[Stored data entries]
━━━━

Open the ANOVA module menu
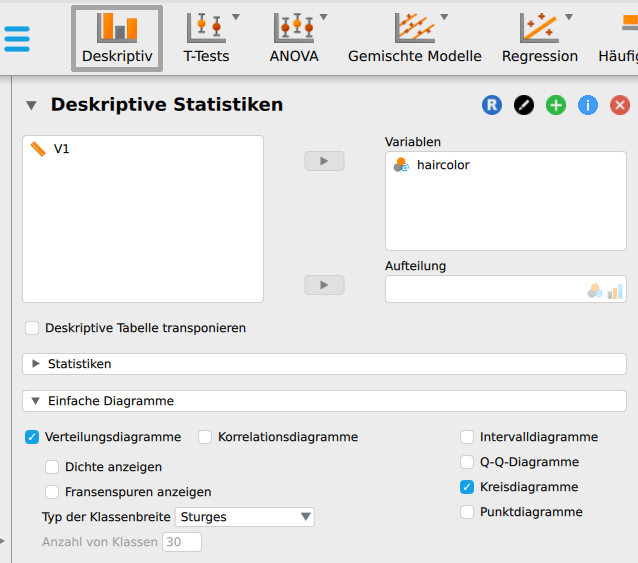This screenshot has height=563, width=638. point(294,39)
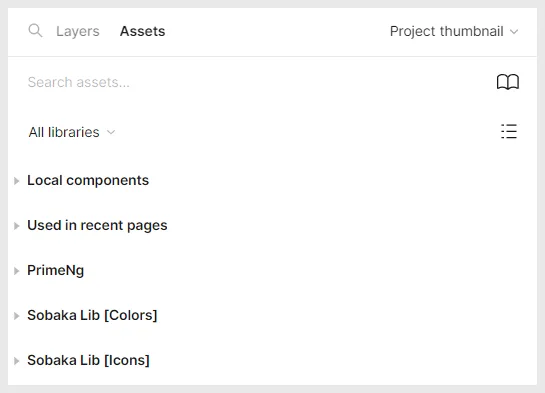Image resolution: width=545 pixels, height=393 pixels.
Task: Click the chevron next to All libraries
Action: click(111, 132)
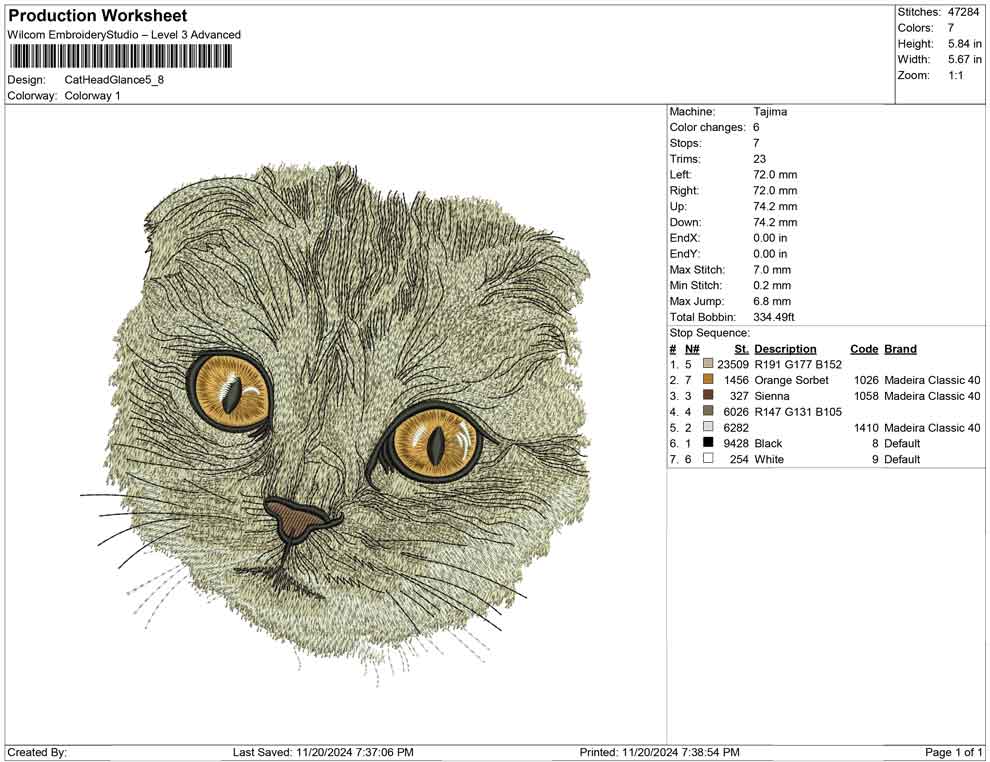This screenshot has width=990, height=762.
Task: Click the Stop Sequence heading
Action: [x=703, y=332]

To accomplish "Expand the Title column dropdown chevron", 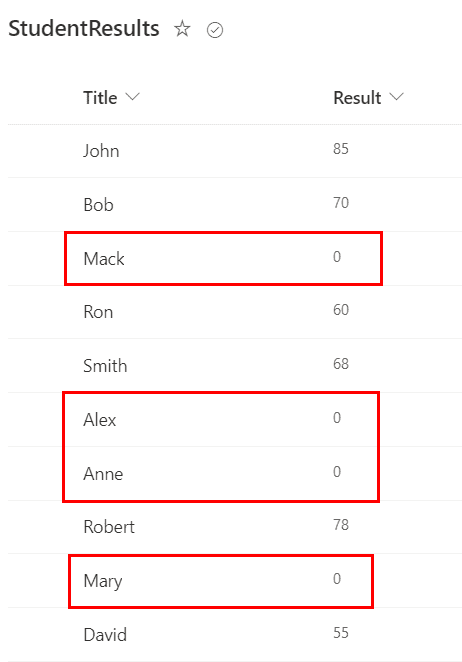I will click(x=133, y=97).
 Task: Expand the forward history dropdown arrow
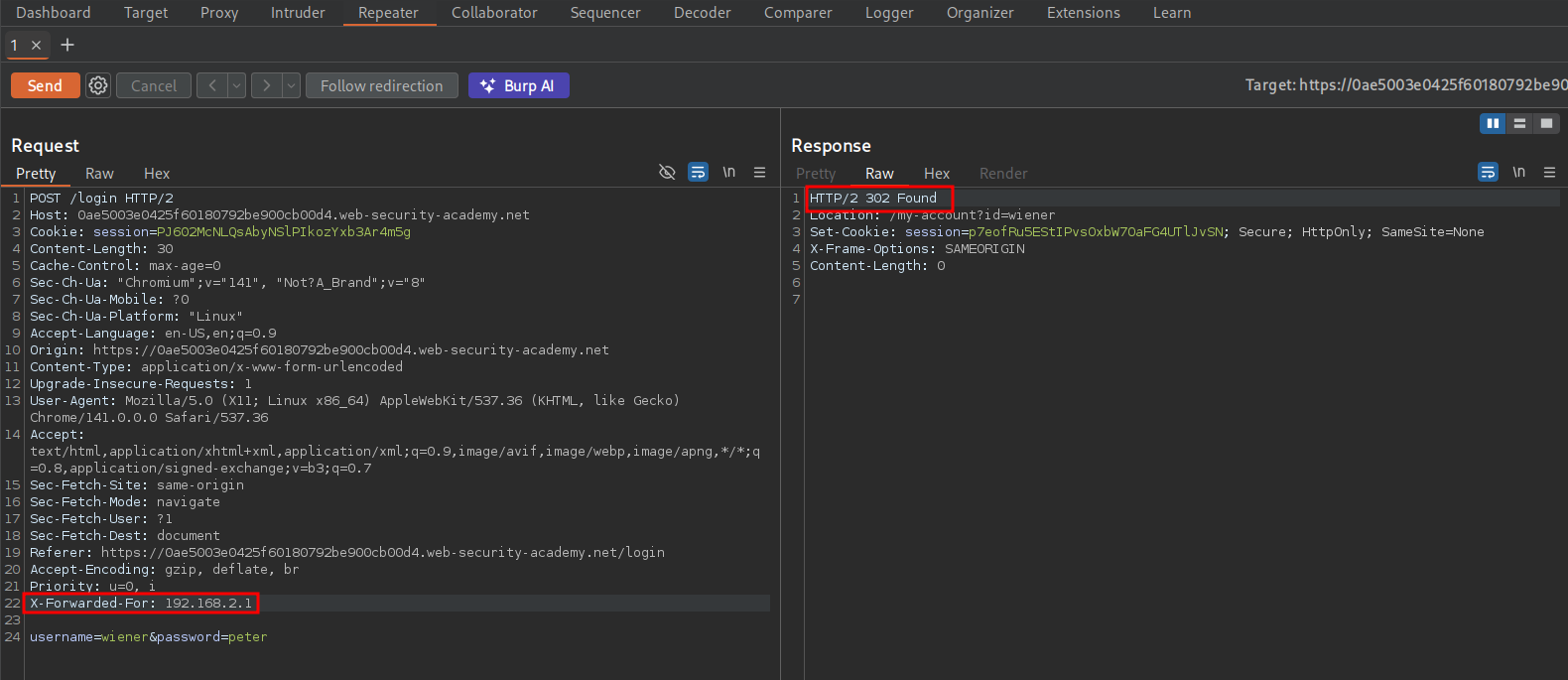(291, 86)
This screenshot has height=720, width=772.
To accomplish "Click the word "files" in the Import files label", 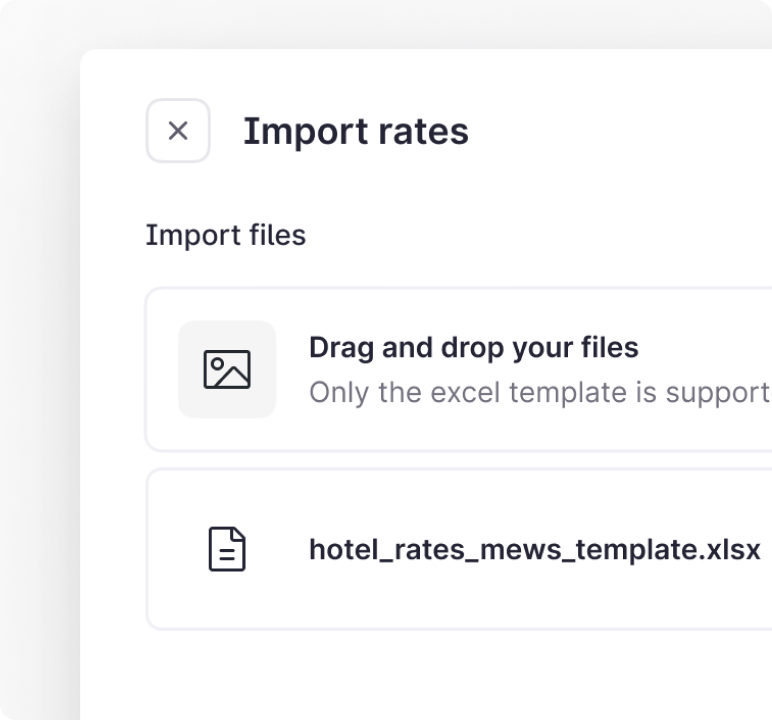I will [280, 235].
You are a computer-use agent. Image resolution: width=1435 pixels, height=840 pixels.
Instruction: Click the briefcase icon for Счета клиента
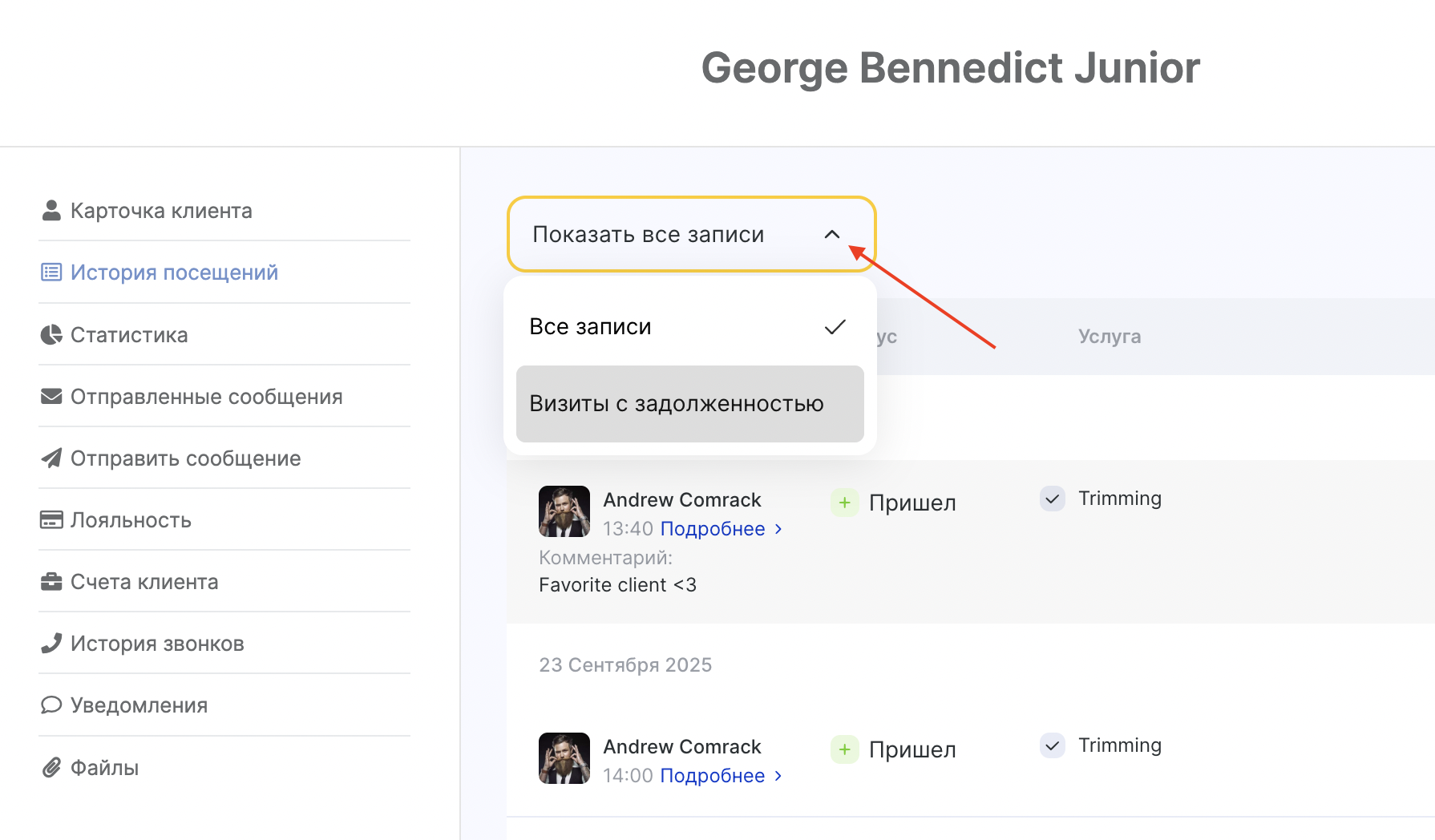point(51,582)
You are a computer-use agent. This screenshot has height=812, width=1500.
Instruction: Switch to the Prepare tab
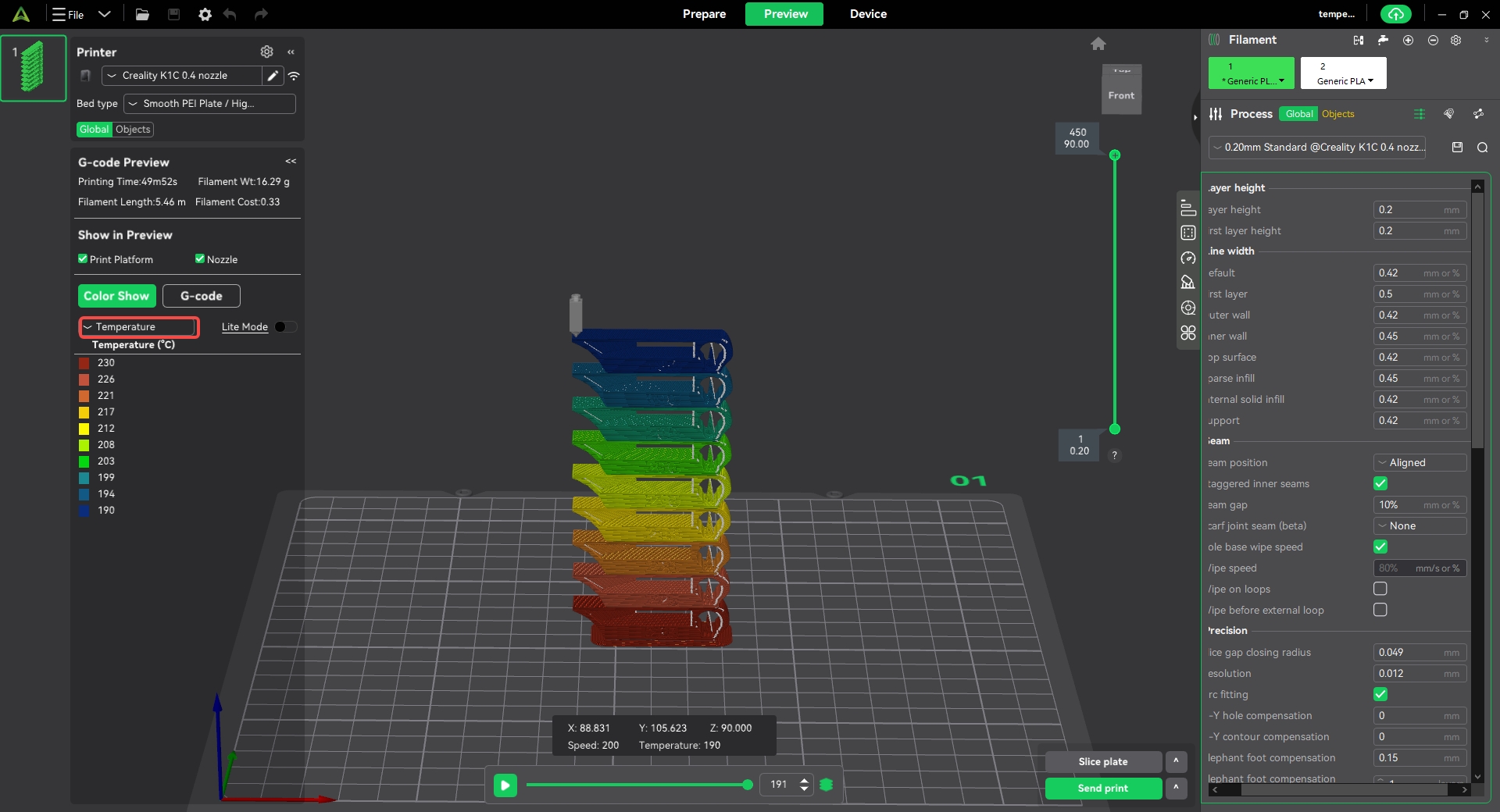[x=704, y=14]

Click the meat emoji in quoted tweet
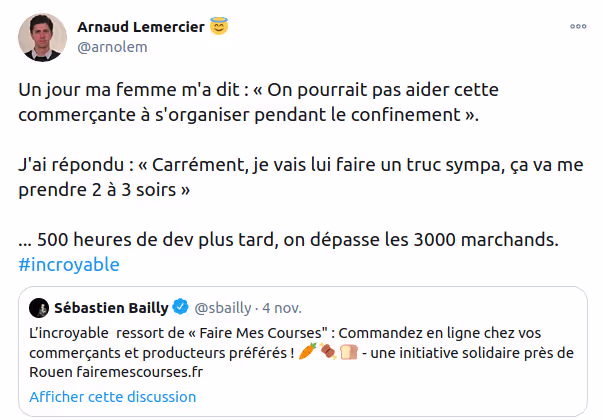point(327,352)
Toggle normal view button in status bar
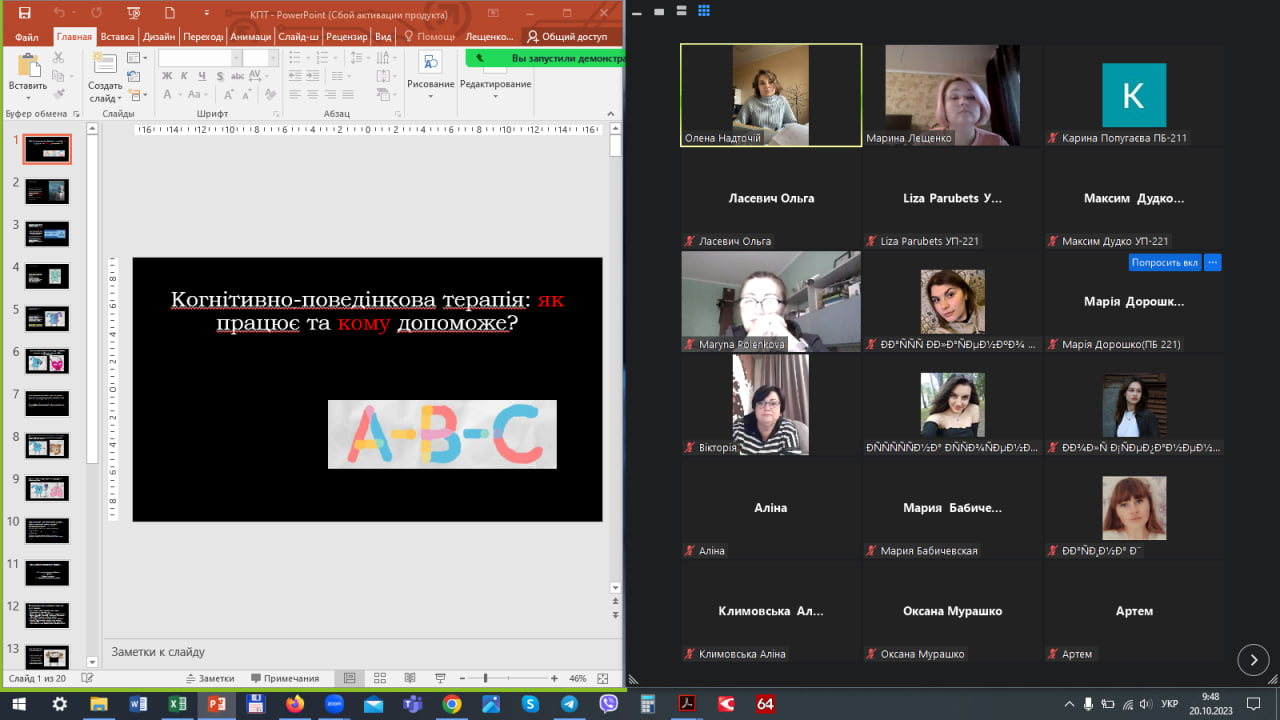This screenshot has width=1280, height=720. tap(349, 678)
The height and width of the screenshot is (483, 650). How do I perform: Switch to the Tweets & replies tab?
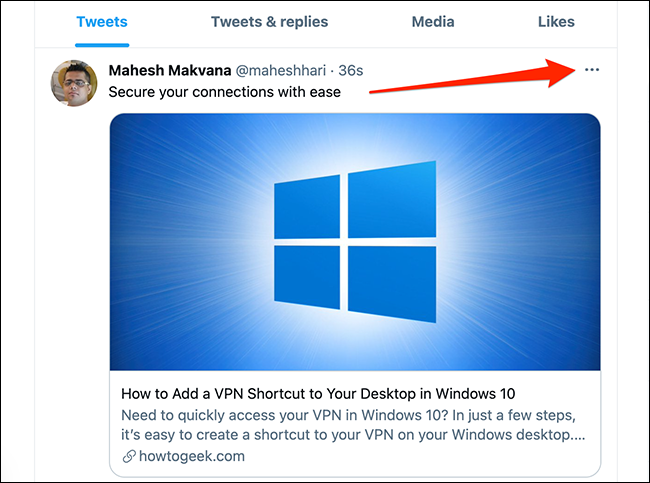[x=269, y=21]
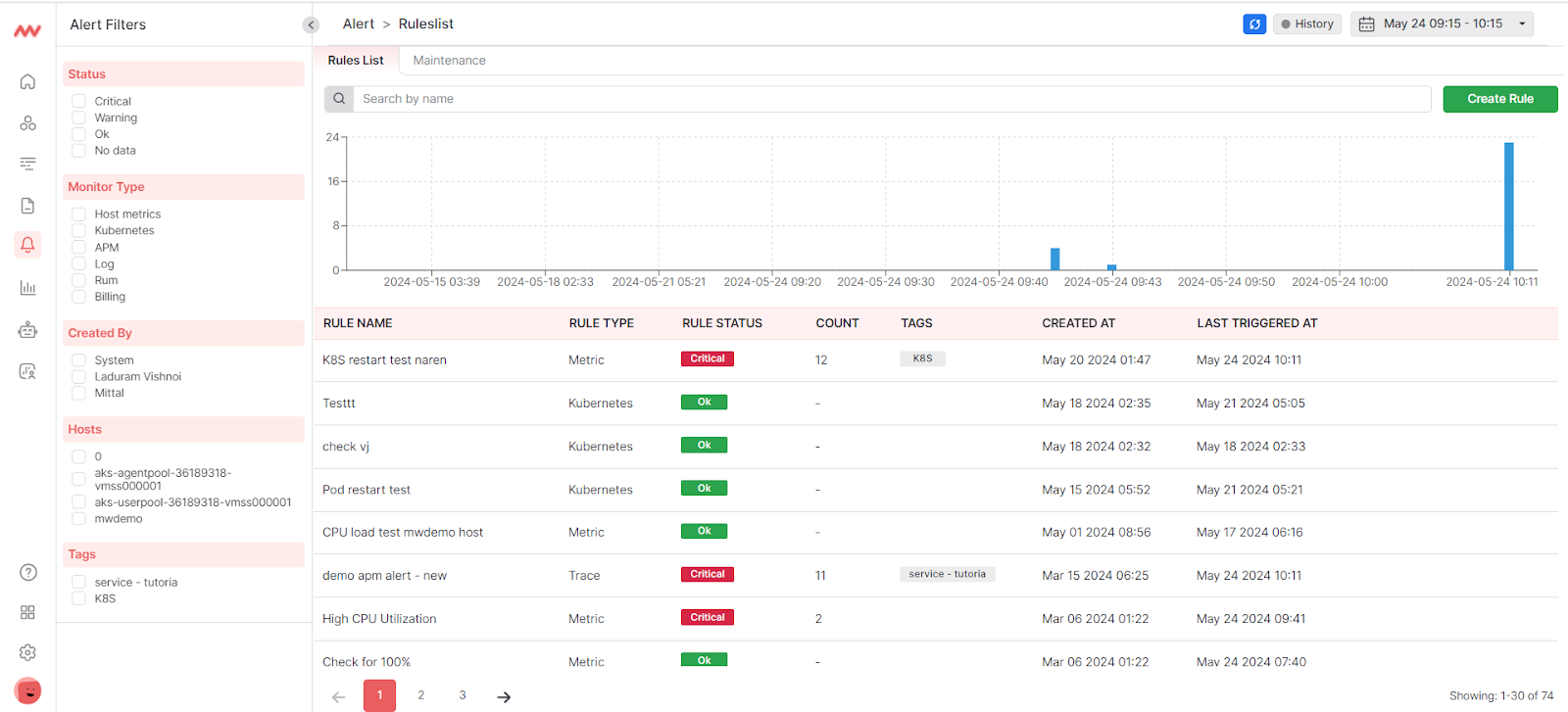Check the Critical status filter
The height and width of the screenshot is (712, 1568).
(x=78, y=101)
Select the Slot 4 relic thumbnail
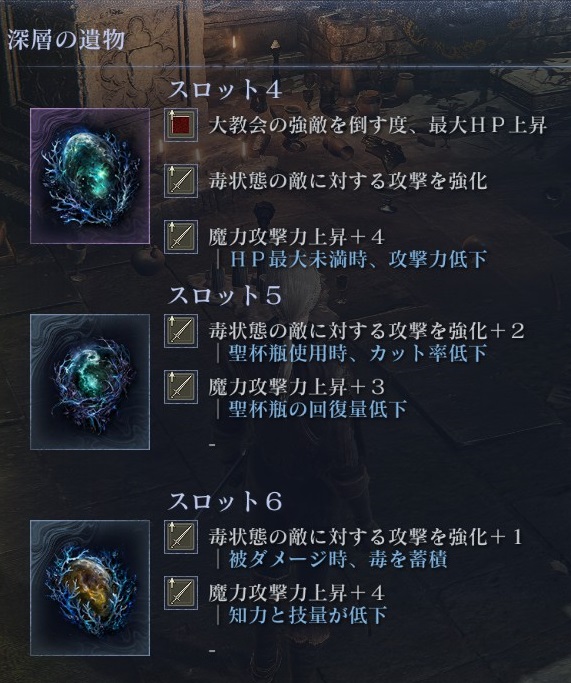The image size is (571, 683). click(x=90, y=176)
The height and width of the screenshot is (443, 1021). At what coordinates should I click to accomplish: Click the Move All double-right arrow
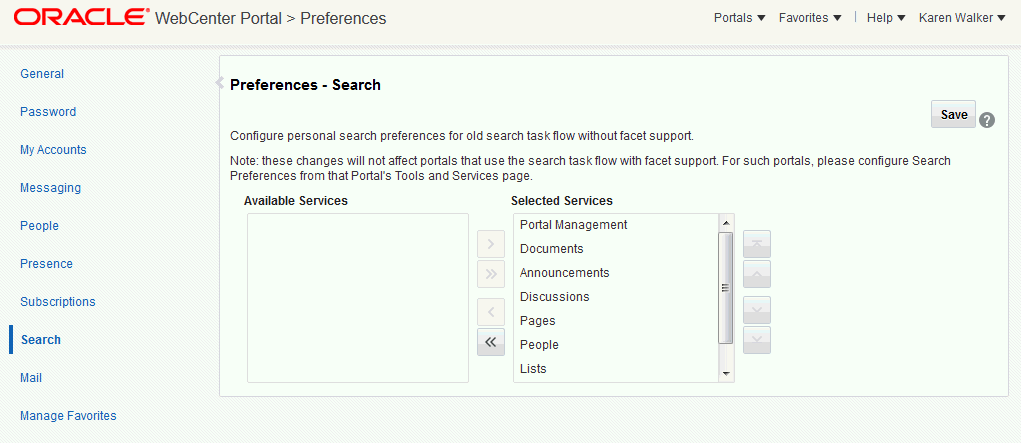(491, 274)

━━━━

__Exercise directions__
Using the records above, say how many lines include the string "agent". Only the number is wanted.

__Answer for this exercise__
2